本人には特にその意味を教えなかった。というか、昇平には薬の効用をまだ教えてないのだ。今の段階で薬の効果を話してしまうと、変に薬に頼る気持ちが昇平に生まれそうで、それが怖いのだ。薬はあくまでも補助であって、がんばって成長しているのは彼自身の力だから、それが理解できるようになるまでは話したくないな、と考えている。
初日。午後の行動に特に変化はなし。床屋に行って散髪してきたが、しかにもよくがんばっていた。顔を剃ってもらうときだけ、くすぐったがって騒いで顎をちょっと切ってしまったが、それは良い授業料だったと思う。次回は絶対に動かないようにがんばるだろう。
これだけ変化がないなら大丈夫だろうか、と思っていたところ、夕方からかなり落ちつかない状態になった。リタリンが切れる時間帯だし、日中床屋をがんばったからその疲れが出たかな、と思いながら見ていた。

翌日の水曜日も、朝は通常量で学童に行かせ、午後から2/3量にした。折しも福島は今年初めての積雪で庭が真っ白。お兄ちゃんと2人で楽しそうに雪遊びをしていた。特にトラブルもなく、楽しそうだった。
ところが、夕方からまた急激に落ちつきがなくなった。トラブルはないが、とにかく落ちつきなく動き回り、すぐに何かを思いつき、陽気に喋り続ける。日中の雪遊びの疲れか、それとも・・・と思いながら眺めた。

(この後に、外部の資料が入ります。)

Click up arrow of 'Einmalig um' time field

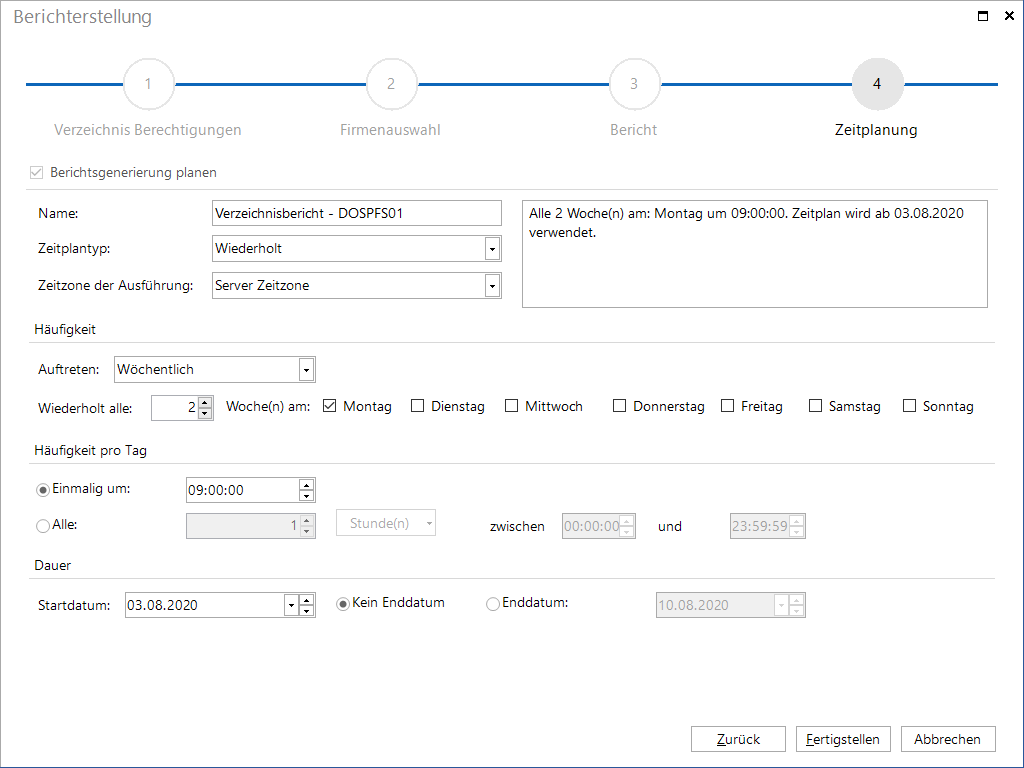click(x=306, y=485)
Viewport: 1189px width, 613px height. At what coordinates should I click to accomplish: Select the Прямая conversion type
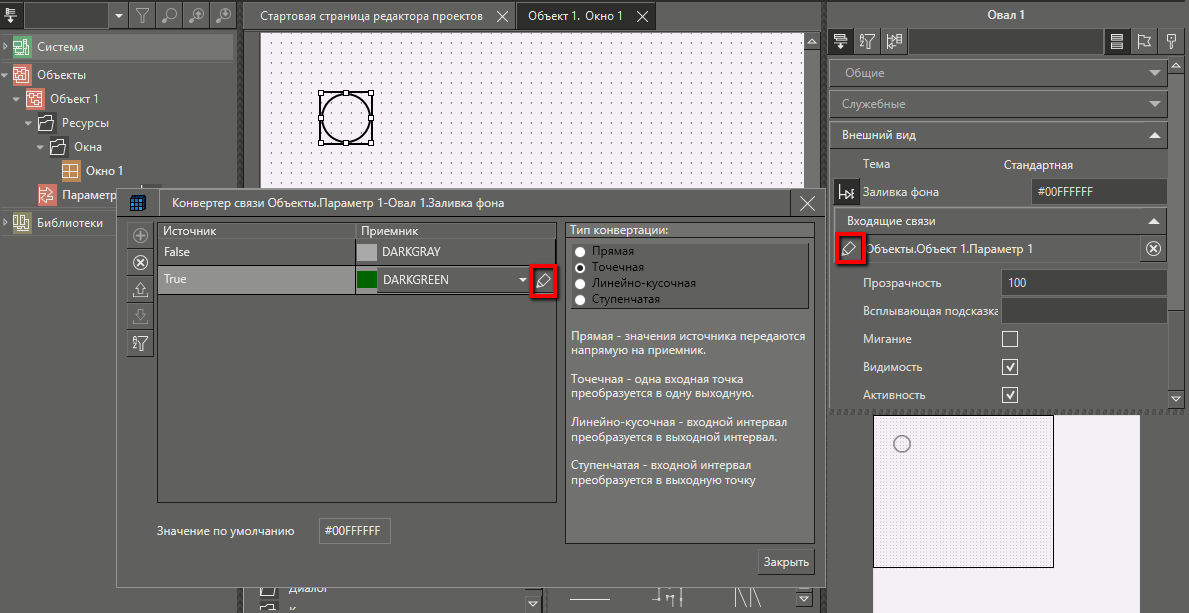point(580,252)
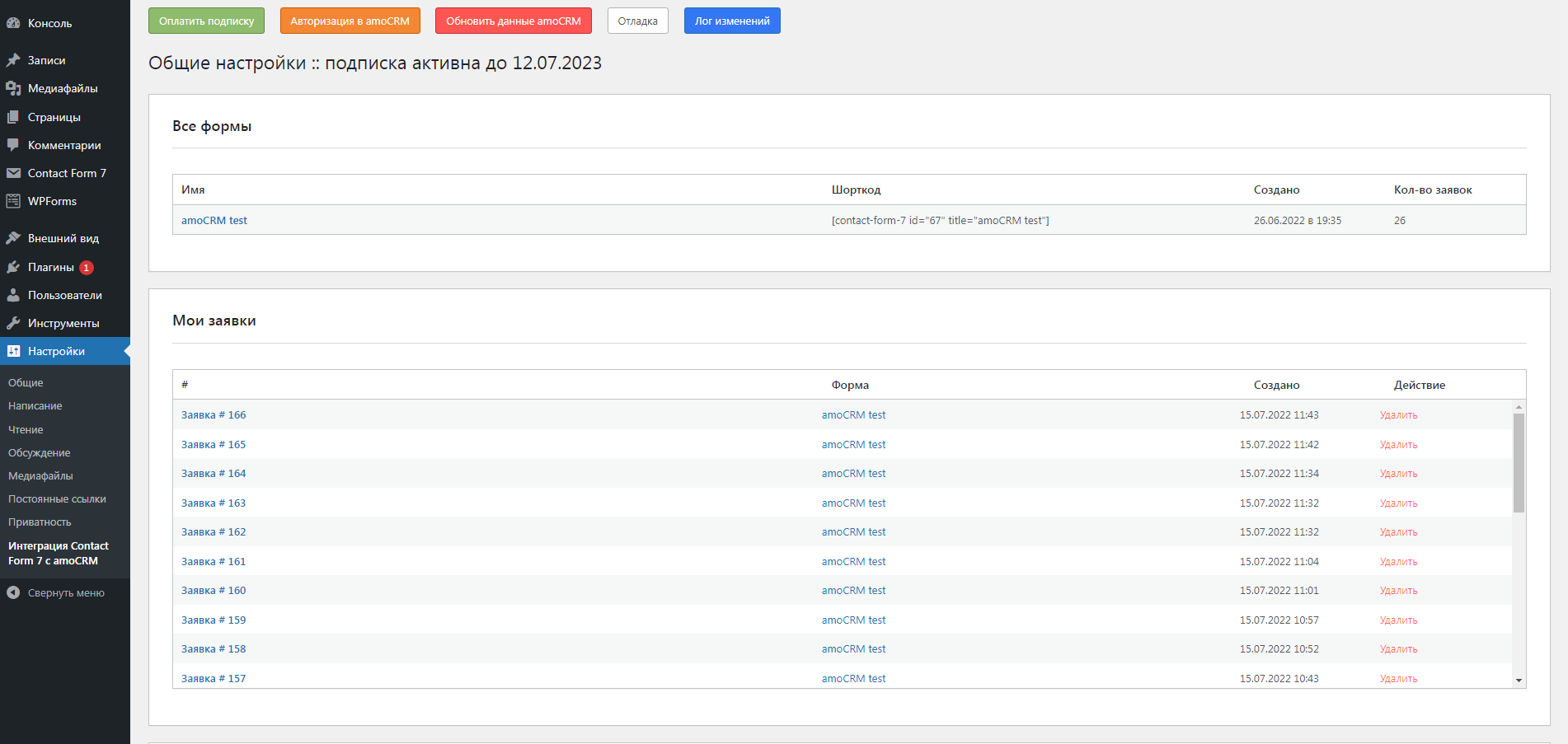Open the Лог изменений button
This screenshot has width=1568, height=744.
(731, 21)
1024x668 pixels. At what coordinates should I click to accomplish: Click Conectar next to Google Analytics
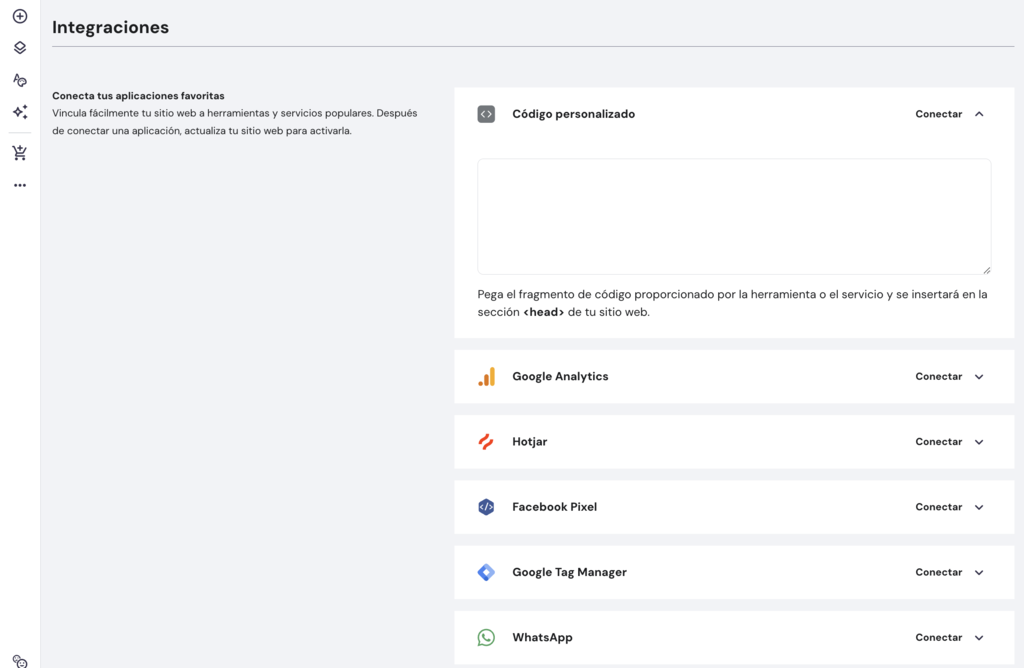tap(938, 376)
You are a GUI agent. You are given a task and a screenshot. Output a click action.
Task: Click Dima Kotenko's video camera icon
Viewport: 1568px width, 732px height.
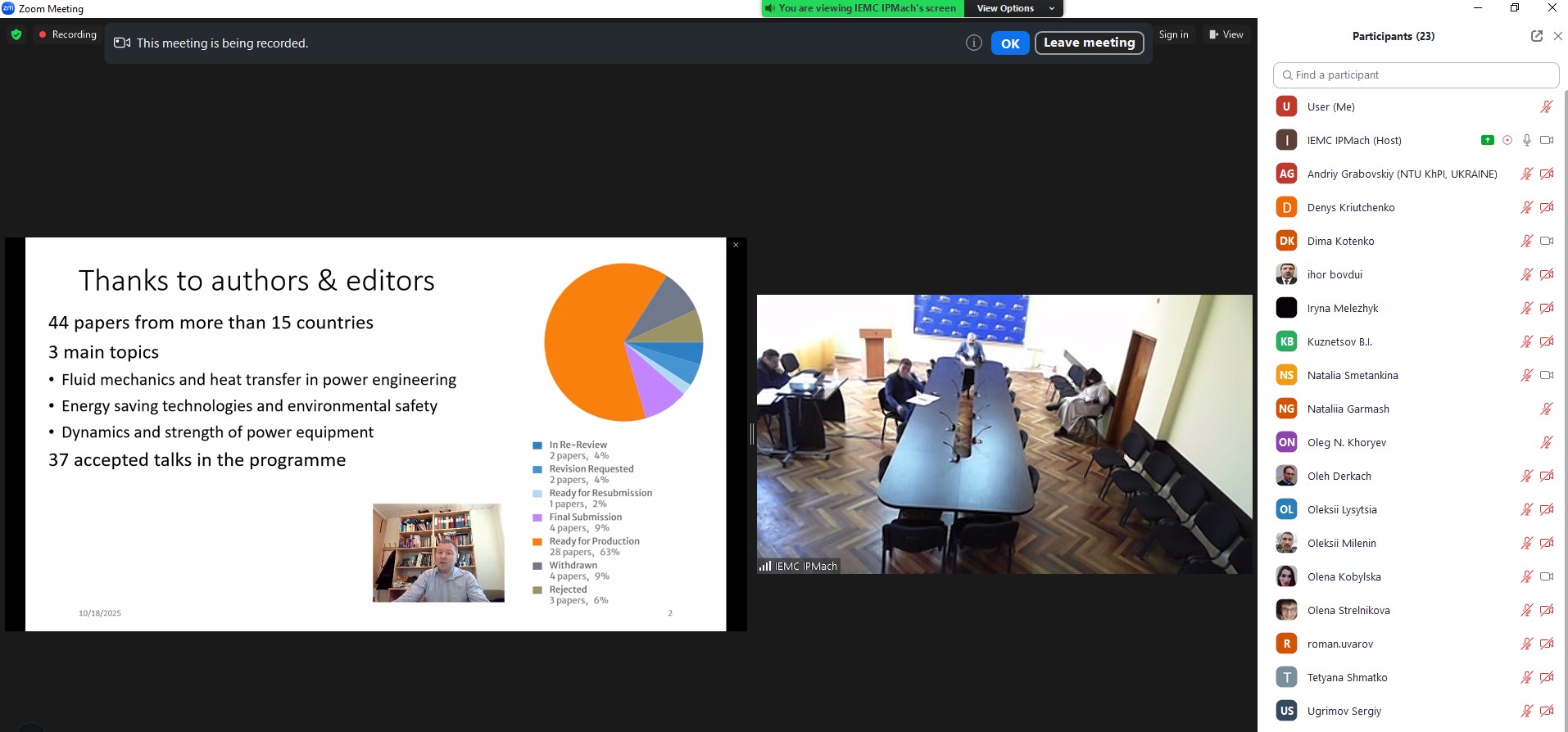coord(1547,241)
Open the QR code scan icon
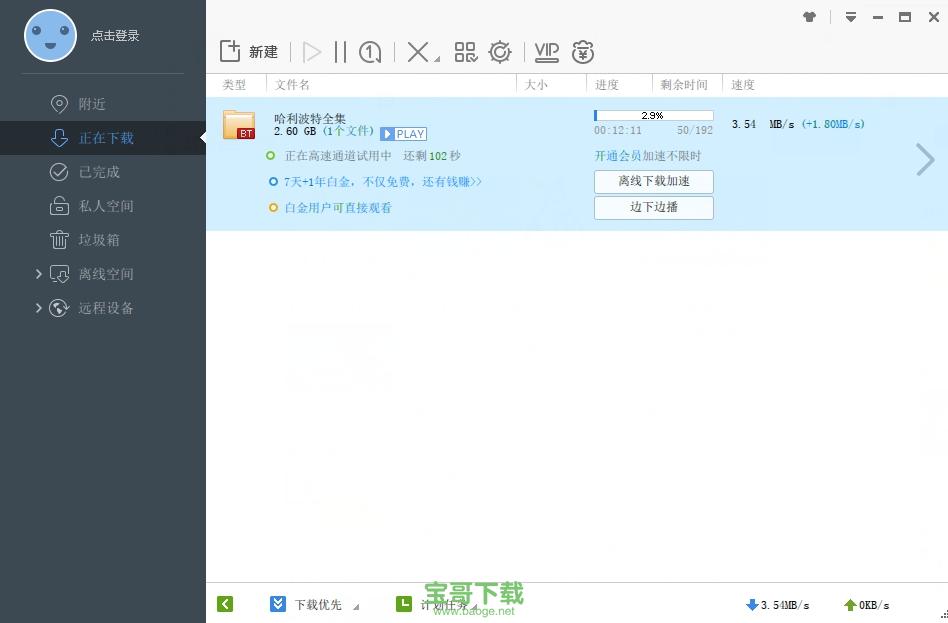 [466, 52]
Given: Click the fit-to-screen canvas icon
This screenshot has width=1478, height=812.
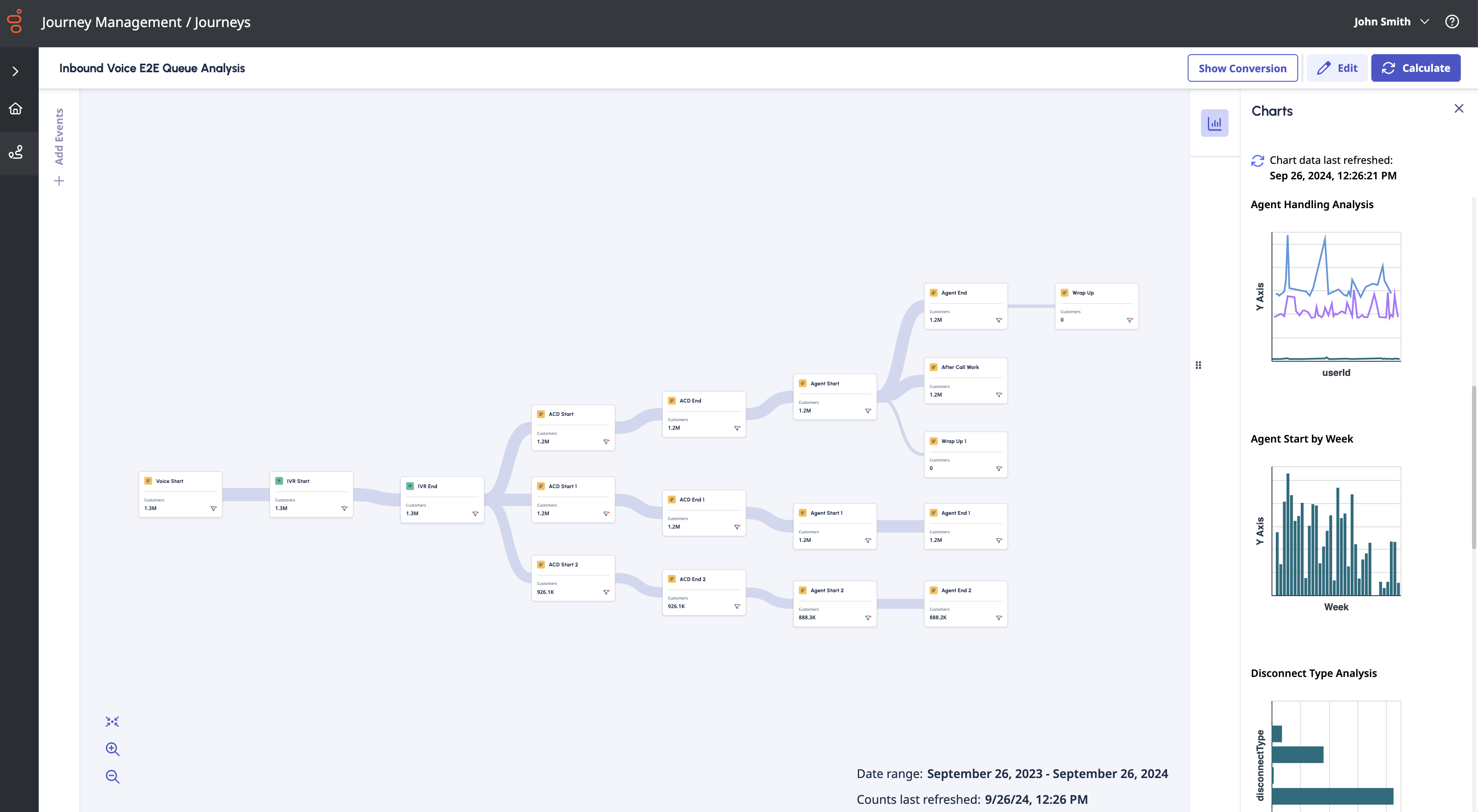Looking at the screenshot, I should click(112, 721).
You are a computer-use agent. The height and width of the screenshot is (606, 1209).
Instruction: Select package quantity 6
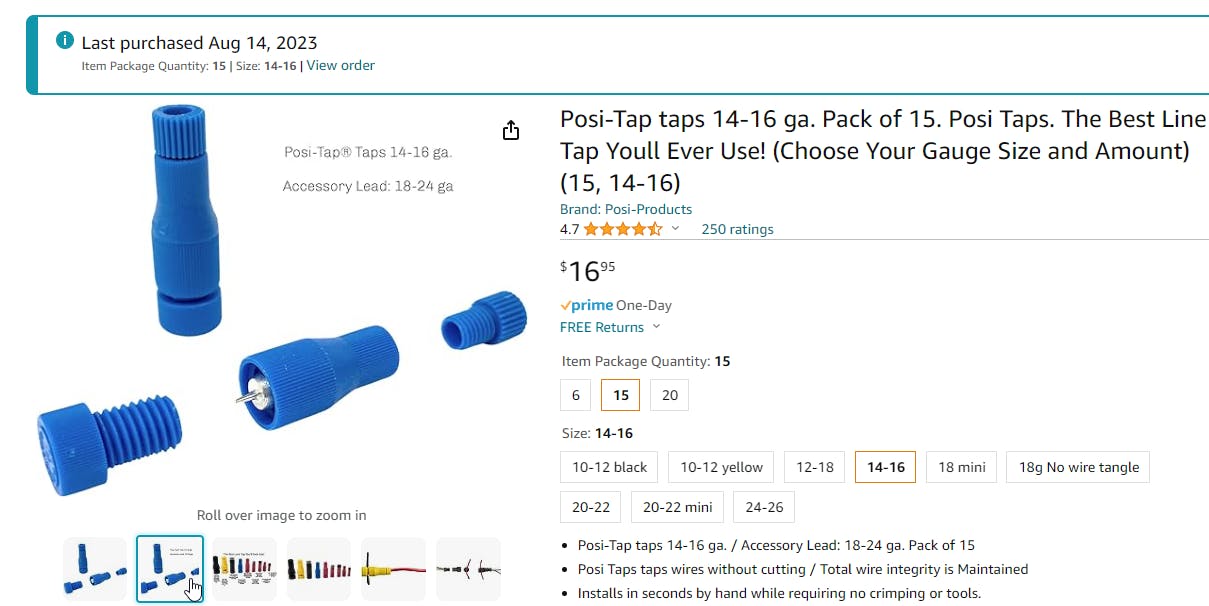pos(575,395)
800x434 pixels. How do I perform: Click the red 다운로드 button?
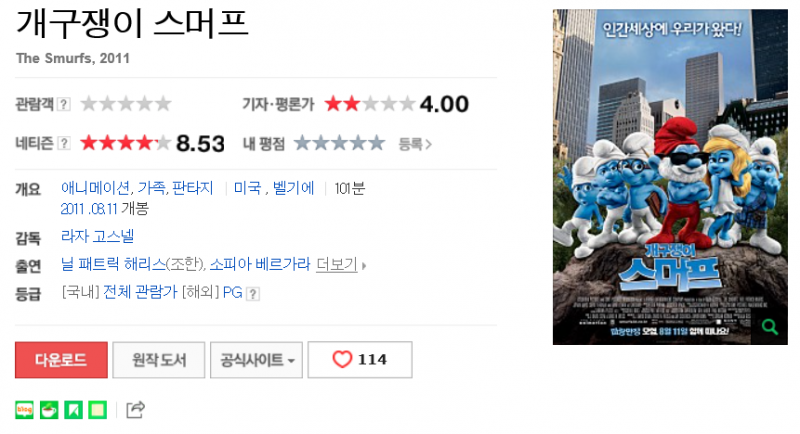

木曜日は学童も冬休みに入ったので、朝昼とも2/3量にして観察した。ほぼ一日中、祖母や兄、母から「落ち着きなさい」「危ない」「気をつけて」と言われ続けていた。主人以外の家族には、昇平がリタリンを減らしていることは教えていないのだが、皆、示し合わせたように同じことを言っている。それだけ、昇平の行動が落ちつきなくて危なっかしいということなのだ。
午前中、冬休みの宿題をするのにも、不満たらたらの状態だった。かんしゃくを起こすが、なんとか気持ちを立て直してやり終えた。文字はあまり丁寧ではなかった。
午後からは庭でまたお兄ちゃんと雪遊び。1時間くらいして、お兄ちゃんが「寒い寒い」と家に入ってきても、まだ庭で遊び続けていた。30分以上過ぎても入ってこないので声をかけに行くと、寒さと疲れで無表情になりながらも、雪で戦艦を作るのに夢中になっていた。行動の切り上げができなくなっていたらしい。「温かいスープを作ってあげるからもう入りなさい」と言うと、素直に従った。
夕食後、ズボンにトレーナーの裾を入れようとして「きつくて入らない!」と大爆発。トレーナーの裾は外に出して着るのだ、と言ってもまったく承知しない。兄が「かえって入れた方がかっこわるいぞ」と笑うと、「お兄ちゃん、笑うな!!」と大爆発。さらに母にも「お母さんも笑うな!」。一時はこちらの話にはまるで聞く耳持たずの状態。落ちつかせてから改めて話をしたら、なんとか承知して、トレーナーの裾を外に出して着るようになった。保育園時代、服の裾をズボンにきちんと入れるように指導されたのを思い出したらしいが、なぜ今頃突然に?
夕方に行動が大きく崩れるのは、毎日共通している。雪遊びの疲れのせいだろうか? とにかくテンションが高くて、気持ちのアップダウンが激しい。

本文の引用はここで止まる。